Saved entries:

——————————

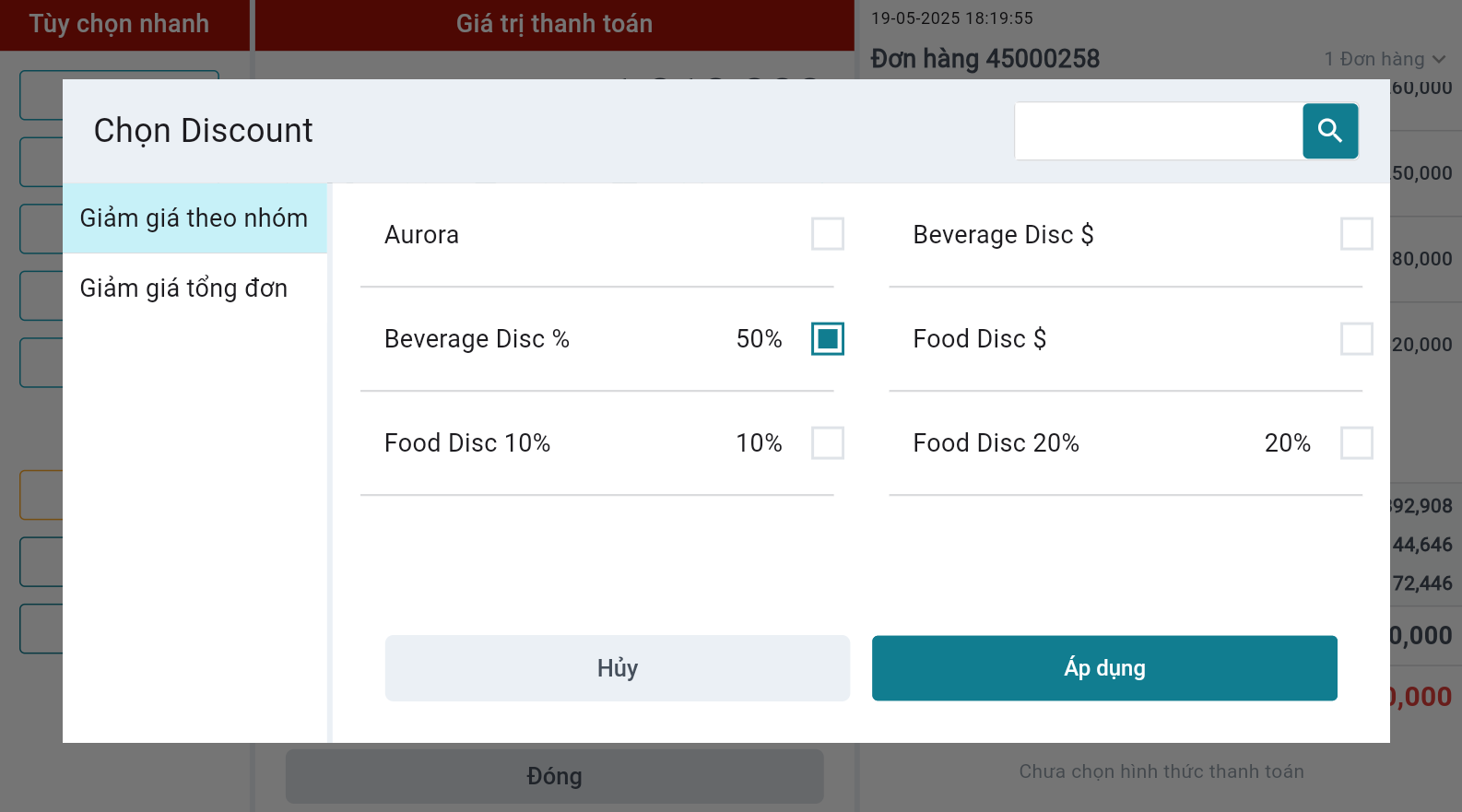Tick the Aurora discount checkbox
Viewport: 1462px width, 812px height.
pyautogui.click(x=827, y=234)
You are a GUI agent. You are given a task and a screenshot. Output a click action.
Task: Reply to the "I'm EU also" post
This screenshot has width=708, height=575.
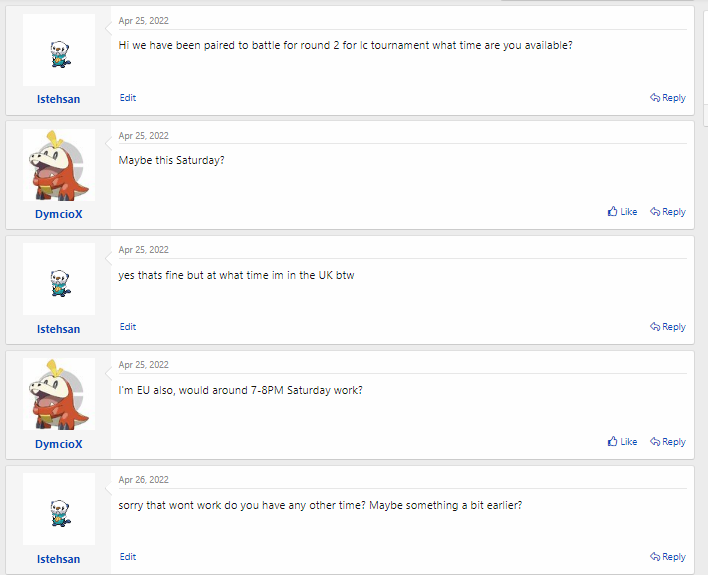pos(667,442)
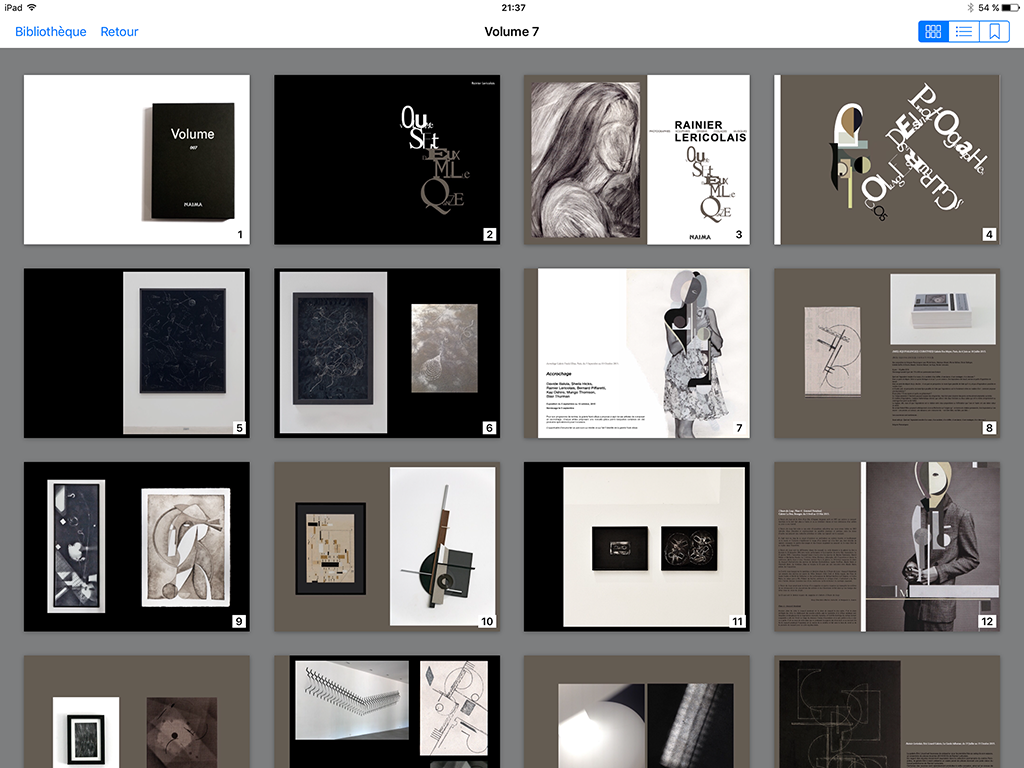Open page 12 collage portrait thumbnail
The width and height of the screenshot is (1024, 768).
point(887,547)

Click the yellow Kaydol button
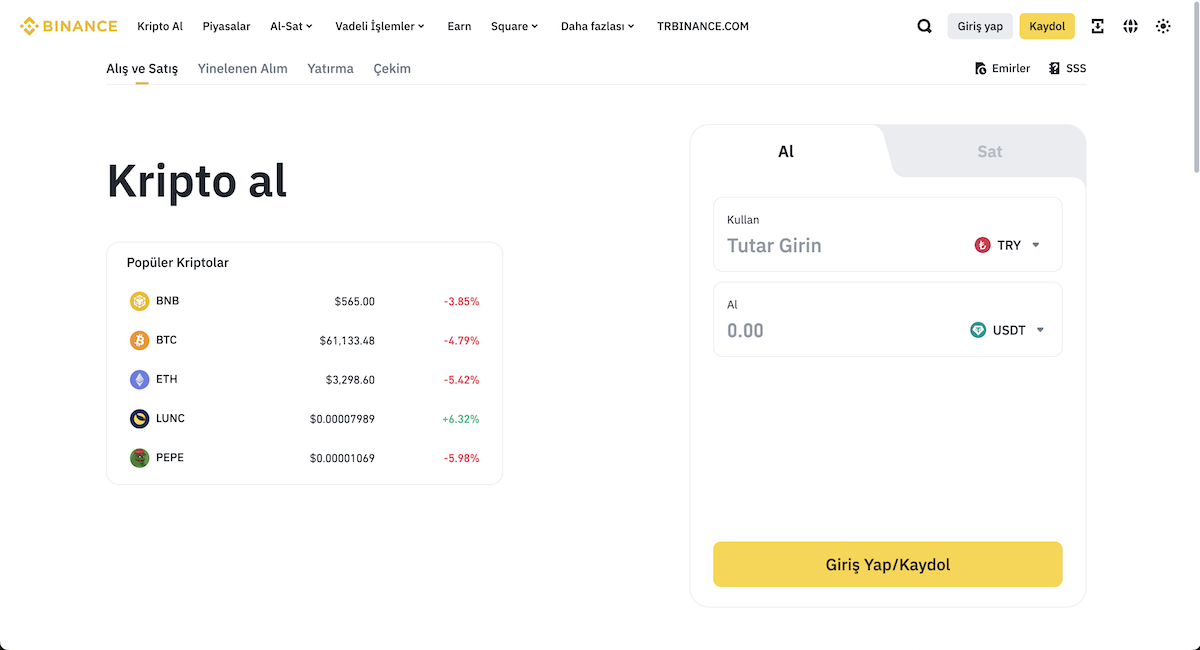(1046, 26)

——————————

▶ [WORK TO BE COMPLETED] Reproduce only the lines between the line with "This screenshot has width=708, height=575." and the final line of the records, both included, so that the copy matches them exactly and contains no pictures.

▶ [FINAL ANSWER]
This screenshot has width=708, height=575.
pos(667,442)
Open page 12 collage portrait thumbnail
The width and height of the screenshot is (1024, 768).
point(887,547)

Click the yellow Kaydol button
(1046, 26)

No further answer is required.